Saved data entries:

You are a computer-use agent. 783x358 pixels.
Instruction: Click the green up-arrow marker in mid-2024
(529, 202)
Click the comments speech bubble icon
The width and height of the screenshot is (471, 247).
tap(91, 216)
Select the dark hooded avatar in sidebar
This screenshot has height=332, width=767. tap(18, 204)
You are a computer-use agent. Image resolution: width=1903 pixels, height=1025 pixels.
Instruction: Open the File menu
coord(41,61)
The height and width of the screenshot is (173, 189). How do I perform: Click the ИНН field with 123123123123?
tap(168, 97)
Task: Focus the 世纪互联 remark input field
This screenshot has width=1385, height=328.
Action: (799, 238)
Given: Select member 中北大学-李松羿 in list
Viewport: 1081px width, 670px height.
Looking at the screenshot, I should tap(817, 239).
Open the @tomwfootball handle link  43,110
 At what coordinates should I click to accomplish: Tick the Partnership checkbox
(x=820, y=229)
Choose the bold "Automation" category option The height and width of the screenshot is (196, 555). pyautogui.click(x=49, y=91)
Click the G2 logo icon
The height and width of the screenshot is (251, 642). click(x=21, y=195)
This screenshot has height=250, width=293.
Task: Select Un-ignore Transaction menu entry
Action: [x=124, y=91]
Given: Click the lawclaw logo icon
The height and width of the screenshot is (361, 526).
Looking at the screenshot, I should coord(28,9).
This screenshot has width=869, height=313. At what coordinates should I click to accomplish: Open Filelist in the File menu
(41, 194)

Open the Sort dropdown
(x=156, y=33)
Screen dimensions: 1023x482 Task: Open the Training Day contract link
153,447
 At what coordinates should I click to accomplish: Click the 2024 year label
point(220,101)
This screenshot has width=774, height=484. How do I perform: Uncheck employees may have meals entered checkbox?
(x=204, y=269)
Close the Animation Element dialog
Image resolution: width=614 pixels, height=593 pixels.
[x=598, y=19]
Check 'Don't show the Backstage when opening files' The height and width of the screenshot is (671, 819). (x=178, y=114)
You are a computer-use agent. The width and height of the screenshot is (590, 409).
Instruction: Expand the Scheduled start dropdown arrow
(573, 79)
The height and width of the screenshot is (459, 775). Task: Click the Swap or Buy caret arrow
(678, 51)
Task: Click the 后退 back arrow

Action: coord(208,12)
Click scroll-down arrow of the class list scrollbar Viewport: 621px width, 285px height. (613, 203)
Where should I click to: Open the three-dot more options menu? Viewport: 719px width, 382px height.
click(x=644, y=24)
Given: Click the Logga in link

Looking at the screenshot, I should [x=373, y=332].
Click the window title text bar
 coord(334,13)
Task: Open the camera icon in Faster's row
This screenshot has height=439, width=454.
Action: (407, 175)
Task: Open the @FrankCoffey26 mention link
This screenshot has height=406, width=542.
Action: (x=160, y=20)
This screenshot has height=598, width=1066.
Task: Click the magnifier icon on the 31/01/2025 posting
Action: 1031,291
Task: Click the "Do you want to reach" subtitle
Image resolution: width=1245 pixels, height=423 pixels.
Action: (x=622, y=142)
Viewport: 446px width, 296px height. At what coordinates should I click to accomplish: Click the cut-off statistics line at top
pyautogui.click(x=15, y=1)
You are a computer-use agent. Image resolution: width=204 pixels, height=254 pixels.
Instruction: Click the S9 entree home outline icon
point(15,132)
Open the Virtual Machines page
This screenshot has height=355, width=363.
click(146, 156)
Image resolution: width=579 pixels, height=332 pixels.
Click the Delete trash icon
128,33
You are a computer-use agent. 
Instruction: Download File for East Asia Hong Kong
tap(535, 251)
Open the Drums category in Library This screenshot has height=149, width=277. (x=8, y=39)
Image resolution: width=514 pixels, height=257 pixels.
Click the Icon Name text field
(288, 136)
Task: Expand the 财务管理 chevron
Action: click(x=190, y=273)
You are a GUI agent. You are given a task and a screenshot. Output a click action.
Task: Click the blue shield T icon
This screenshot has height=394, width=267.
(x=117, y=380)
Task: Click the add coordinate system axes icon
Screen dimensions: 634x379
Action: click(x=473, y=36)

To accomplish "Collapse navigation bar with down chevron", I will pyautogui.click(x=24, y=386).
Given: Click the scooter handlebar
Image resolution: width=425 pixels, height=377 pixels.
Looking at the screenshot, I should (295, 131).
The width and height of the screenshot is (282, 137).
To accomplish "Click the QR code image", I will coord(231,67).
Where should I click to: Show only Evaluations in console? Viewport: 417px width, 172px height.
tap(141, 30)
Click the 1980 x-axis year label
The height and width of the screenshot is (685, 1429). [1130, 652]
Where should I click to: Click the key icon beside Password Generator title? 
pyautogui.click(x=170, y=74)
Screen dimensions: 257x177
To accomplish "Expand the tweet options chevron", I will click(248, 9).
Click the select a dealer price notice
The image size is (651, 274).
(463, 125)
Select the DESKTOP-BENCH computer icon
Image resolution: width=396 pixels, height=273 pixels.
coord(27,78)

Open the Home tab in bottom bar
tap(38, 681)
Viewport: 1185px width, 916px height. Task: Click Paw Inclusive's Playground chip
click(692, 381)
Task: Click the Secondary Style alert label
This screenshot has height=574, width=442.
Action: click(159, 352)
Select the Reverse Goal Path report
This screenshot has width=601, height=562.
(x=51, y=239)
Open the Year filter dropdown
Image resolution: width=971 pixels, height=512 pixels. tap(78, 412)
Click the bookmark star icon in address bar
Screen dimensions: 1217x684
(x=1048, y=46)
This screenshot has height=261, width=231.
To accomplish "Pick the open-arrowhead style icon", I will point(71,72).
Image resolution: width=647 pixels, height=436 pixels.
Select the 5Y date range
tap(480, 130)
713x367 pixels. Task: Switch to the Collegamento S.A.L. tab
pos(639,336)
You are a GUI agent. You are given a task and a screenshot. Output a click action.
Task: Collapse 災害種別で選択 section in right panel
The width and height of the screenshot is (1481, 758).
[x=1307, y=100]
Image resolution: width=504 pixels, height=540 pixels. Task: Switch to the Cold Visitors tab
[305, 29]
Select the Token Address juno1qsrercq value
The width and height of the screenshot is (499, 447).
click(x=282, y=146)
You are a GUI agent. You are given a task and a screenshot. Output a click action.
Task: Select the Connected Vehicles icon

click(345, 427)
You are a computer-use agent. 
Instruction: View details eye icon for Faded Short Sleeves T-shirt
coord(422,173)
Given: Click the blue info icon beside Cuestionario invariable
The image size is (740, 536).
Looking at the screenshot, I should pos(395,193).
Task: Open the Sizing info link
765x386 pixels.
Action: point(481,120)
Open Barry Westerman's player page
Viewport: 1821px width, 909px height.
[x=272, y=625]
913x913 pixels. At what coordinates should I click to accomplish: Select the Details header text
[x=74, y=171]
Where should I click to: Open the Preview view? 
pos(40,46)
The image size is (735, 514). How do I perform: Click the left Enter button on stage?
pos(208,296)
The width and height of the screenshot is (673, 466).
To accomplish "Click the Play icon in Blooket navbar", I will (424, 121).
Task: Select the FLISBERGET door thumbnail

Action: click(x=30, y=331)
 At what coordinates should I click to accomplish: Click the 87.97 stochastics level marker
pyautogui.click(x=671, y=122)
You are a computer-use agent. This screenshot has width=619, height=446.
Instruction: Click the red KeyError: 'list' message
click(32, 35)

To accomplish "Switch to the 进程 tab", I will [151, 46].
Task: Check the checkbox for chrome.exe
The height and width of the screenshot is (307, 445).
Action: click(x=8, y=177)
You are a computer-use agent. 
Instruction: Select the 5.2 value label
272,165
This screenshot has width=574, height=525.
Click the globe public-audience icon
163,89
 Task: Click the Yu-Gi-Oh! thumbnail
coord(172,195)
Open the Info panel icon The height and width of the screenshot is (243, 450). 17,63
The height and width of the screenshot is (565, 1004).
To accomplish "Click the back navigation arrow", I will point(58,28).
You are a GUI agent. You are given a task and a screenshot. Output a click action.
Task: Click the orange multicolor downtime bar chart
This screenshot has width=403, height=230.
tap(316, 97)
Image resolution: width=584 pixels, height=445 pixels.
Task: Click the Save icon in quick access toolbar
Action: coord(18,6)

• [PROBLEM]:
Could you restate word for word the lines above, from the one that contains "This screenshot has width=774, height=484." through the one that contains "Check 'Don't show", and no others?

• [RESULT]:
This screenshot has width=774, height=484. How do I perform: Uncheck employees may have meals entered checkbox?
(x=204, y=269)
Close the Animation Element dialog
Image resolution: width=614 pixels, height=593 pixels.
[x=598, y=19]
Check 'Don't show the Backstage when opening files' The height and width of the screenshot is (671, 819). (x=178, y=114)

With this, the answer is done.